Travel expenses: general: overseas conferences, seminars and study tours: spouses on business trips
Sections 336 to 339 ITEPA 2003
Some employers regard it as being in their interests to encourage a director or employee to be accompanied by his or her spouse on business trips, particularly those abroad. Employers who operate such a policy will usually pay or reimburse the spouse’s expenses. Those expenses will be assessable on the employee as general earnings (except for 2015/16 and earlier employees in an excluded employment (see EIM20007)). The employee will then need to consider a deduction under Sections 336 to 339 ITEPA 2003.

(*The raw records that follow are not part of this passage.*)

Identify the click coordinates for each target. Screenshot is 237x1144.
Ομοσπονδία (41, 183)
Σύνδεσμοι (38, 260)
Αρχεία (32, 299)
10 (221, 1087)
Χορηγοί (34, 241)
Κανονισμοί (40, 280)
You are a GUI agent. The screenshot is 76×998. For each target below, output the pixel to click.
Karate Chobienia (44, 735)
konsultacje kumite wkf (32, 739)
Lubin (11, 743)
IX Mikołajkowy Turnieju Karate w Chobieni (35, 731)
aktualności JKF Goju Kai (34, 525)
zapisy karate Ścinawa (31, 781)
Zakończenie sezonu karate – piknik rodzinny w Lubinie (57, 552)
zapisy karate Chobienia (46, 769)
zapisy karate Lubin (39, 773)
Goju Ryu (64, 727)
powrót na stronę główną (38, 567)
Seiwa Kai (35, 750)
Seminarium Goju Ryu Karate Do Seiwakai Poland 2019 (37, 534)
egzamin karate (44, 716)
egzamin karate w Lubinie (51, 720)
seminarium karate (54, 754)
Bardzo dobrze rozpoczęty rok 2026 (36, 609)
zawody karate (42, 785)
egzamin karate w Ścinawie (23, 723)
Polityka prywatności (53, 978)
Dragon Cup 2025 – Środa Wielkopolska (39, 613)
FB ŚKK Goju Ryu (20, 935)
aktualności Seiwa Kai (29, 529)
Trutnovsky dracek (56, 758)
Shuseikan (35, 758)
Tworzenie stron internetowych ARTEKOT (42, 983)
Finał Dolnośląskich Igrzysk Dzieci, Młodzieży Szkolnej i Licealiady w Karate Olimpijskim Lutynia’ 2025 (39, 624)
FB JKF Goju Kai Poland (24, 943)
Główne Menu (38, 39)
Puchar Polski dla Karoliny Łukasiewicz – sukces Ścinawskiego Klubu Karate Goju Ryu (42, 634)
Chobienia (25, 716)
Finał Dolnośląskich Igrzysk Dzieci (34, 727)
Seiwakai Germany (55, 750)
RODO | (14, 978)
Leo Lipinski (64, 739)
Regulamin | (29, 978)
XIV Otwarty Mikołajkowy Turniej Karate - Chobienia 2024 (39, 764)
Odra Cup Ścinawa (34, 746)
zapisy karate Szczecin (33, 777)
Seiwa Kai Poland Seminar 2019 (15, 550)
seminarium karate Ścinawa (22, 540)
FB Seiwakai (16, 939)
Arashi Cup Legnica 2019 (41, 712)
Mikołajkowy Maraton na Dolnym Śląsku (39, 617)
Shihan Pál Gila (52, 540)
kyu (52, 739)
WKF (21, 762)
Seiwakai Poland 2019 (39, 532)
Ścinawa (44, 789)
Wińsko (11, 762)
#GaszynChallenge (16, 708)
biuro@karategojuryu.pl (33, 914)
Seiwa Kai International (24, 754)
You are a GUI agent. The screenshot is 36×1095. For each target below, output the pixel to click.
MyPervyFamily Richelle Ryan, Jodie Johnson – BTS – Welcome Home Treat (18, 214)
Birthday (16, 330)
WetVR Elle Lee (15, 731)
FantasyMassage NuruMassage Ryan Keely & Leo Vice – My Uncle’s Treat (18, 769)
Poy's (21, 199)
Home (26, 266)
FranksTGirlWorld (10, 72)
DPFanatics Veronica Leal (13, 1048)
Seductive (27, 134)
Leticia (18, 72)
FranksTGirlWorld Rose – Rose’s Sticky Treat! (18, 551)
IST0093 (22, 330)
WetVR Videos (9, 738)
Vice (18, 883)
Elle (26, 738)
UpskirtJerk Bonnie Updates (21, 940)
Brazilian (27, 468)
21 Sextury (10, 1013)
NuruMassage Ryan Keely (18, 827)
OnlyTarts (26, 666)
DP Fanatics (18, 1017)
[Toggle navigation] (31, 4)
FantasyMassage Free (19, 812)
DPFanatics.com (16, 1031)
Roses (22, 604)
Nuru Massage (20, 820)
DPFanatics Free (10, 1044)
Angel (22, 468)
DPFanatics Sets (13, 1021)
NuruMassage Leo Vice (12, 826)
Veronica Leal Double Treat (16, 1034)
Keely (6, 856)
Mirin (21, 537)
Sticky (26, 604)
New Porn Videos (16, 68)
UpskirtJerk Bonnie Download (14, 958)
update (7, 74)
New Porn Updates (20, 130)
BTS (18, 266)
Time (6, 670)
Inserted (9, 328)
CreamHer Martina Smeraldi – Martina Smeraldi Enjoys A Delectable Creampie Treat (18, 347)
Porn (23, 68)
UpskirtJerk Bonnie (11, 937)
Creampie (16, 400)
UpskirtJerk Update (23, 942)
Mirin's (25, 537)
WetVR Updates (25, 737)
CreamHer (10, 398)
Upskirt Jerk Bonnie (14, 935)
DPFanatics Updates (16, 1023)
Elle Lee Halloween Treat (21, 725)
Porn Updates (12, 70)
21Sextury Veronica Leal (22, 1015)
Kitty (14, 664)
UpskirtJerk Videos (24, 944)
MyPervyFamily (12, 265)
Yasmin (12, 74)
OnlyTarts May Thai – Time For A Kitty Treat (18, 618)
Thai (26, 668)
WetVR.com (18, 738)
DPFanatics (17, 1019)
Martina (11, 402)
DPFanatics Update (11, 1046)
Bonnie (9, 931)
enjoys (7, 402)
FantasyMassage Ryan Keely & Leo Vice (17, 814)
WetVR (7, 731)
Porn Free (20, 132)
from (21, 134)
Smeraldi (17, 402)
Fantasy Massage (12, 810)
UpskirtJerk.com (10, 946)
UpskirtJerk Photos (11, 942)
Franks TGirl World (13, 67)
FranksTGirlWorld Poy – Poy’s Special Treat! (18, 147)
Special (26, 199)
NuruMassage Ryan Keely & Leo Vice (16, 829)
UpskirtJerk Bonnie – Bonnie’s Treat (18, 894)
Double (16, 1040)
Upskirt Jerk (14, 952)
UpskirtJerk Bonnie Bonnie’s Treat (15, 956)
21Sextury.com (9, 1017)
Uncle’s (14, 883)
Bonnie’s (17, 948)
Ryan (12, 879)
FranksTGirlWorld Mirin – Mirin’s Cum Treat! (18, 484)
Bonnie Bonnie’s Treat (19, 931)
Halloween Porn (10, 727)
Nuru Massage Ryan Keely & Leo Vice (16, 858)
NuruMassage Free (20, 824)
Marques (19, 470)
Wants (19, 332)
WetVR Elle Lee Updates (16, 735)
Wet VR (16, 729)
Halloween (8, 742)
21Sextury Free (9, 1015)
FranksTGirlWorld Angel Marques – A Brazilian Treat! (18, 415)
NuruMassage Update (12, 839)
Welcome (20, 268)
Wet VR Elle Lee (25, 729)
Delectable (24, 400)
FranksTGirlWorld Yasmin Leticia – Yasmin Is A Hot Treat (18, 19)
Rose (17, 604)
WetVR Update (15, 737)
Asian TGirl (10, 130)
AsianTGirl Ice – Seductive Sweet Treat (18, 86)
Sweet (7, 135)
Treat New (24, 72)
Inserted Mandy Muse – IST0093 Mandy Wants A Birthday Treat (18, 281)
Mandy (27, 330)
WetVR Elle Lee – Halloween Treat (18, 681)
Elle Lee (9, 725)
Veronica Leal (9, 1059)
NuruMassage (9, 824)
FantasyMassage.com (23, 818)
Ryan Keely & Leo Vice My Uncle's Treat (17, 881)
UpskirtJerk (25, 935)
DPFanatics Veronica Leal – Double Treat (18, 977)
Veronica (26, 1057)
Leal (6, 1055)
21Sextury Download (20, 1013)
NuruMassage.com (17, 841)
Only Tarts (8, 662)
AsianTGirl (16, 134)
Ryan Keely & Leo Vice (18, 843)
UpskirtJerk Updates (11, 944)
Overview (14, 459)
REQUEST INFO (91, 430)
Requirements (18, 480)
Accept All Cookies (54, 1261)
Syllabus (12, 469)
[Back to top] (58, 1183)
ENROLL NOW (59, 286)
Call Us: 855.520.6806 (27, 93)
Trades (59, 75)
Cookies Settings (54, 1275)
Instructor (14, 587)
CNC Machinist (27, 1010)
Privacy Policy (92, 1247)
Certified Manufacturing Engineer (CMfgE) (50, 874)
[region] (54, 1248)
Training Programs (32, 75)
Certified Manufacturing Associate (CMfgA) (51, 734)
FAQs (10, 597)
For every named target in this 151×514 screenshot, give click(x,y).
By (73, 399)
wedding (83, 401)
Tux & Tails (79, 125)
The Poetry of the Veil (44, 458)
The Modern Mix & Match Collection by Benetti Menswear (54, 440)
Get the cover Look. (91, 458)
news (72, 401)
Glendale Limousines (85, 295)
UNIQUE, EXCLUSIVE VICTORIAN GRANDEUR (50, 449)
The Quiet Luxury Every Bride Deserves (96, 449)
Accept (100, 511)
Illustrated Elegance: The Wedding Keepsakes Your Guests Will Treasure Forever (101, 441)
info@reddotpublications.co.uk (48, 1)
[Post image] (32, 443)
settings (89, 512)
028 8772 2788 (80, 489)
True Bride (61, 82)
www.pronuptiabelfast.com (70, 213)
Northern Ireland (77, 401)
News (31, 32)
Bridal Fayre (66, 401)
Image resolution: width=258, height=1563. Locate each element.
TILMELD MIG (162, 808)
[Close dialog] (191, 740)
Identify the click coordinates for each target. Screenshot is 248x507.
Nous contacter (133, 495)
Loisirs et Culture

Whether or not a deduction is due will depend on the facts. It is vital that these are established, preferably by a meeting with the couple, before a decision is reached.
To obtain a deduction the employee must show that the expense of taking his or her spouse was necessarily incurred in the performance of the employee’s duties. It is legitimate to ask whether the duties would have required someone else to accompany the employee, for example a secretary or interpreter, if the employee’s spouse had not accompanied the employee, or the employee had not been married. A deduction should normally only be permitted in the circumstances set out in EIM31985.
In the case of Maclean v Trembath (36TC653) the Courts refused a deduction for the cost of a wife’s trip to Australia where there was no evidence to support a deduction.
Example EIM31992 shows how to determine which expenses should be disallowed when a spouse accompanies the employee on an overseas business trip.